Seasoned photojournalists remember when photo edits were done over a light table where film negatives would be spread out as photographer and photo editor sat side by side evaluating a story. Now, platforms for photo archiving and sharing, such as PhotoShelter, allow photographers and editors to work remotely, but the critical social aspect of the editing experience is diminished. “We’re trying to create the light table experience because it used to be that everyone met around 4 p.m. in the darkroom to process film,” said Crowley. “Someone might have a germ of an idea that you tuck away to grow later.”
On a given Thursday of every month, editors, mentors and contributors gather via Zoom for a Light Table Chat inspired by those darkroom conversations of the past. Gruber offers opening remarks before inviting contributors to present work or tossing out ideas for group discussion. In the spirit of mentorship, nationally acclaimed editors offer critique and encouragement to those present.

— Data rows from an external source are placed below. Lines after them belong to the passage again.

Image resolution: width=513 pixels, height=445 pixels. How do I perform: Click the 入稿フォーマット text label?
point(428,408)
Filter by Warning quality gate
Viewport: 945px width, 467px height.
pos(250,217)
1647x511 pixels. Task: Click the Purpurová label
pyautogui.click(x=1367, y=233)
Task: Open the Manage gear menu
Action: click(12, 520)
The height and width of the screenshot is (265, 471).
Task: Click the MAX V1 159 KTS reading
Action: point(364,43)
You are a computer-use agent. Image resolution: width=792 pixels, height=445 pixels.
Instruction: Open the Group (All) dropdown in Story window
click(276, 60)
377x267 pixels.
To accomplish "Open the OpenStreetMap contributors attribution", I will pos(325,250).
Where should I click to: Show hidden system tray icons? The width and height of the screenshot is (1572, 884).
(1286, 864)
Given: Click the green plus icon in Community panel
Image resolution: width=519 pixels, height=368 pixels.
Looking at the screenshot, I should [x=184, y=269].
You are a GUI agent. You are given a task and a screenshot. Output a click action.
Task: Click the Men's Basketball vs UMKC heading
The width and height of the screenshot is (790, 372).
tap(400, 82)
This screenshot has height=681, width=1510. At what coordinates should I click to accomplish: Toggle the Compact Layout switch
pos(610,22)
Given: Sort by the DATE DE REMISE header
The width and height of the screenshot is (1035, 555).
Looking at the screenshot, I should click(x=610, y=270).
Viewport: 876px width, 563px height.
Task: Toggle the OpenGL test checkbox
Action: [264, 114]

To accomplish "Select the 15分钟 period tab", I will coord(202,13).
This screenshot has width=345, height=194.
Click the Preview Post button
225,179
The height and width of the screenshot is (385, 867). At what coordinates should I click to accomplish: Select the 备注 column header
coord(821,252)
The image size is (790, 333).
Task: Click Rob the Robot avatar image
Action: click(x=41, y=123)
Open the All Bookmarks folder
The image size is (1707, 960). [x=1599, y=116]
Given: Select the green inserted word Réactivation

“I wish as a young professional that I could have picked the brains of amazing people in the industry,” said Charles Borst, past director of photography and photo editor at major publications. “America reimagined has such a great diverse collection of people who have been in the industry for a while and are shepherds along the way for these folks.”
America Reimagined has built a virtual bridge from New York to Hawaii, connecting emerging photojournalists with big names in the industry and like-minded peers. Additionally, the collective makes it a mission to give voice to the contributors and their communities, emphasizing the importance of narratives from otherwise undocumented areas of the country.